> [Task prompt]:
Please copy the records below word for word, from the line containing "Find the location of a particular element." through the line containing "pyautogui.click(x=728, y=435)", both lines included.

========

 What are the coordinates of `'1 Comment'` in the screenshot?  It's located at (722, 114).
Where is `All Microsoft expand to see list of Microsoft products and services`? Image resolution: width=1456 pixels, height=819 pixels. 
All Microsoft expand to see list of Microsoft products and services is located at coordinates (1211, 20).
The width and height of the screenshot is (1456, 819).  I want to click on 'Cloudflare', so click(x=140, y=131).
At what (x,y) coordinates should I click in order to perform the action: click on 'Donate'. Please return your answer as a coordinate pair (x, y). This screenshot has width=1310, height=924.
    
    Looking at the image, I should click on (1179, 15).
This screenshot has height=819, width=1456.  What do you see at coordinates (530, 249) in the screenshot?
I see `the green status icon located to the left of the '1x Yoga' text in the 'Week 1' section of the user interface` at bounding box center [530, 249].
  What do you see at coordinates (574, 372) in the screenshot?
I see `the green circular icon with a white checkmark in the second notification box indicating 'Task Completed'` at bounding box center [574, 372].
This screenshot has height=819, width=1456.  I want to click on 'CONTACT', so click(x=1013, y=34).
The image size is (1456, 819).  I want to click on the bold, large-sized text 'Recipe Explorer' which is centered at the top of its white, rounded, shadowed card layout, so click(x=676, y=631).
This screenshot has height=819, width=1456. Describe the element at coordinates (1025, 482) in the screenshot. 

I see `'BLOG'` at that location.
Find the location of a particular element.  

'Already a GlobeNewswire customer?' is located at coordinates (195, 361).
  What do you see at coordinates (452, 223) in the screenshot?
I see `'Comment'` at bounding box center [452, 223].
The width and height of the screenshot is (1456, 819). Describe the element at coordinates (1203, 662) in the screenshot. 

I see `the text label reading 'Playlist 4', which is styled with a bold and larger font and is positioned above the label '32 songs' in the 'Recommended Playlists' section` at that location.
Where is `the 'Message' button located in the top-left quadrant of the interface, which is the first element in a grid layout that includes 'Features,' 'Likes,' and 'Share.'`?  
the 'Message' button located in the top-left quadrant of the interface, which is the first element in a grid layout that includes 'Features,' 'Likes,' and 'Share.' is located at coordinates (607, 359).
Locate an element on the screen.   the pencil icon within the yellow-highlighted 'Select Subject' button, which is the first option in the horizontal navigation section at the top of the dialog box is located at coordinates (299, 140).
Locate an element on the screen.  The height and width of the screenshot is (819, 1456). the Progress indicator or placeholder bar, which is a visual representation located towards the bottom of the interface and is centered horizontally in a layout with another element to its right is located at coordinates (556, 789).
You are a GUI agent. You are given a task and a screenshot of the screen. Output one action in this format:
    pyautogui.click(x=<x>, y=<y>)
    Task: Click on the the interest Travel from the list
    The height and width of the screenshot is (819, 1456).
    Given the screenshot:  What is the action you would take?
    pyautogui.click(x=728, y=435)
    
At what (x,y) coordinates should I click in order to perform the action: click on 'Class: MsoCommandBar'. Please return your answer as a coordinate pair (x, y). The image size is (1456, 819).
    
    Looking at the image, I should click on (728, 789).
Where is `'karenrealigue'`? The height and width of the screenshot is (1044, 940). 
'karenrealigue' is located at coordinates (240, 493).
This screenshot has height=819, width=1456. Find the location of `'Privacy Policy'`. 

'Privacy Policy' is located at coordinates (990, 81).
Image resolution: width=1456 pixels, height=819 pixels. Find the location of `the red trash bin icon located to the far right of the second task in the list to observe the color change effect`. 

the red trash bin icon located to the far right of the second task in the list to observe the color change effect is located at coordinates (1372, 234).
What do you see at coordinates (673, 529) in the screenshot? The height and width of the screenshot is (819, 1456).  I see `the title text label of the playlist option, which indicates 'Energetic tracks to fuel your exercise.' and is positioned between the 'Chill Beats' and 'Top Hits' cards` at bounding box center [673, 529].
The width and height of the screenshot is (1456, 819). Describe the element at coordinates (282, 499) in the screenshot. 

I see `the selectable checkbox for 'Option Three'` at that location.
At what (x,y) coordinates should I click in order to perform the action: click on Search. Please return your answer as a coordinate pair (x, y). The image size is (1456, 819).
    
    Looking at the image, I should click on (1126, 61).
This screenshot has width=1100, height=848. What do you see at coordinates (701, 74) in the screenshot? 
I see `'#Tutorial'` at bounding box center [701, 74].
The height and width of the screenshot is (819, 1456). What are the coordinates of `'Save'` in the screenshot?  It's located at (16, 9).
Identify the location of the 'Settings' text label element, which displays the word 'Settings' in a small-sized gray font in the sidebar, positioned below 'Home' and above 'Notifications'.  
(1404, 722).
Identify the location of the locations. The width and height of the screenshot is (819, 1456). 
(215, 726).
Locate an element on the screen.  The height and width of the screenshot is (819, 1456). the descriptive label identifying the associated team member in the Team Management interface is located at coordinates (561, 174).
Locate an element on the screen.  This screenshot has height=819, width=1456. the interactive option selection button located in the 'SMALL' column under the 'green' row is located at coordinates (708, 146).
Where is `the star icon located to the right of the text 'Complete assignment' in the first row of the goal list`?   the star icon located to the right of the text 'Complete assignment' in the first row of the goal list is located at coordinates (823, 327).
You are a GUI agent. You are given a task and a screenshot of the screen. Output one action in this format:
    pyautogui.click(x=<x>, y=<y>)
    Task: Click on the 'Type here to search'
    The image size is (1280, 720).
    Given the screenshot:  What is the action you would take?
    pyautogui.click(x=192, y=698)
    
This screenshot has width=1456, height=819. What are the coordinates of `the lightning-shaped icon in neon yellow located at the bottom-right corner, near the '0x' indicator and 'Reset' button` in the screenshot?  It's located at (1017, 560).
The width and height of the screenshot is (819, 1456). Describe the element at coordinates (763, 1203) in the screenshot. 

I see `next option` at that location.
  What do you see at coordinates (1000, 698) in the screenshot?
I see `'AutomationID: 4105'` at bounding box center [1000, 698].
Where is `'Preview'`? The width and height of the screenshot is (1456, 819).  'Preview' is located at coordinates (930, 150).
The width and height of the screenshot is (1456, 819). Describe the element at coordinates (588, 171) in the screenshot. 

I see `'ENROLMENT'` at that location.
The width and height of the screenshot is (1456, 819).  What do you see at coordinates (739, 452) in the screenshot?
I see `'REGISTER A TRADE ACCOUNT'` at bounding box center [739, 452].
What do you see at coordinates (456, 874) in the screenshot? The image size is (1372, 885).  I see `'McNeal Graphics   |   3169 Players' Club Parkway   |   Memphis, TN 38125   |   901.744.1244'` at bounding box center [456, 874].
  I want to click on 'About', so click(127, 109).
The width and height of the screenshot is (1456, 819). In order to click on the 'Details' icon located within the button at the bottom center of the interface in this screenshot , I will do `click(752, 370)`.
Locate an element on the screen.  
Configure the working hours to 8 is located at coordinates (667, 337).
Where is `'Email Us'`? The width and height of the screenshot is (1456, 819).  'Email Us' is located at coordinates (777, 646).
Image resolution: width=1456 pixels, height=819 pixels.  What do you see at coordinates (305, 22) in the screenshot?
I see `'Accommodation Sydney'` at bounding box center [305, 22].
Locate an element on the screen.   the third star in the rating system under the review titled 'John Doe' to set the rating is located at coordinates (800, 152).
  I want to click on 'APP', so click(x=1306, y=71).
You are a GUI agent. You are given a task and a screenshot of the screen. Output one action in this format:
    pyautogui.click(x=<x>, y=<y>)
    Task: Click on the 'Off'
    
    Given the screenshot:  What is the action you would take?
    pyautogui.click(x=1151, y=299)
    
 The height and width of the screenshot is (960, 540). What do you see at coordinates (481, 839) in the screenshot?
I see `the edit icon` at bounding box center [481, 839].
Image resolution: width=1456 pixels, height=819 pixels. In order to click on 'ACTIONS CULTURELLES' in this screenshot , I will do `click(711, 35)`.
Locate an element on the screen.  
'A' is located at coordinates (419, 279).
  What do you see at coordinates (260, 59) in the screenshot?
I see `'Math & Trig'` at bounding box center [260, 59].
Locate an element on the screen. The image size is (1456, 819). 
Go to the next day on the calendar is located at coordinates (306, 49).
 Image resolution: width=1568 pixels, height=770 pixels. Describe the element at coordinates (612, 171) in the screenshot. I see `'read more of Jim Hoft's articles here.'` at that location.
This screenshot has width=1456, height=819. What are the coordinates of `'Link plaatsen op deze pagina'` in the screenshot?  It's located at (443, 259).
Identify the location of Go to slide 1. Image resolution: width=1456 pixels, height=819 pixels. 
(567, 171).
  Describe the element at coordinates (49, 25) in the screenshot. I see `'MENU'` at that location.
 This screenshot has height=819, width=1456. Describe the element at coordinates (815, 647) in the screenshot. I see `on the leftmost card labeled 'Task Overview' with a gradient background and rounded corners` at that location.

========

> [Task solution]:
Find the location of a particular element.  

'Already a GlobeNewswire customer?' is located at coordinates (195, 361).
  What do you see at coordinates (452, 223) in the screenshot?
I see `'Comment'` at bounding box center [452, 223].
The width and height of the screenshot is (1456, 819). Describe the element at coordinates (1203, 662) in the screenshot. 

I see `the text label reading 'Playlist 4', which is styled with a bold and larger font and is positioned above the label '32 songs' in the 'Recommended Playlists' section` at that location.
Where is `the 'Message' button located in the top-left quadrant of the interface, which is the first element in a grid layout that includes 'Features,' 'Likes,' and 'Share.'`?  
the 'Message' button located in the top-left quadrant of the interface, which is the first element in a grid layout that includes 'Features,' 'Likes,' and 'Share.' is located at coordinates (607, 359).
Locate an element on the screen.   the pencil icon within the yellow-highlighted 'Select Subject' button, which is the first option in the horizontal navigation section at the top of the dialog box is located at coordinates (299, 140).
Locate an element on the screen.  The height and width of the screenshot is (819, 1456). the Progress indicator or placeholder bar, which is a visual representation located towards the bottom of the interface and is centered horizontally in a layout with another element to its right is located at coordinates (556, 789).
You are a GUI agent. You are given a task and a screenshot of the screen. Output one action in this format:
    pyautogui.click(x=<x>, y=<y>)
    Task: Click on the the interest Travel from the list
    The height and width of the screenshot is (819, 1456).
    Given the screenshot:  What is the action you would take?
    pyautogui.click(x=728, y=435)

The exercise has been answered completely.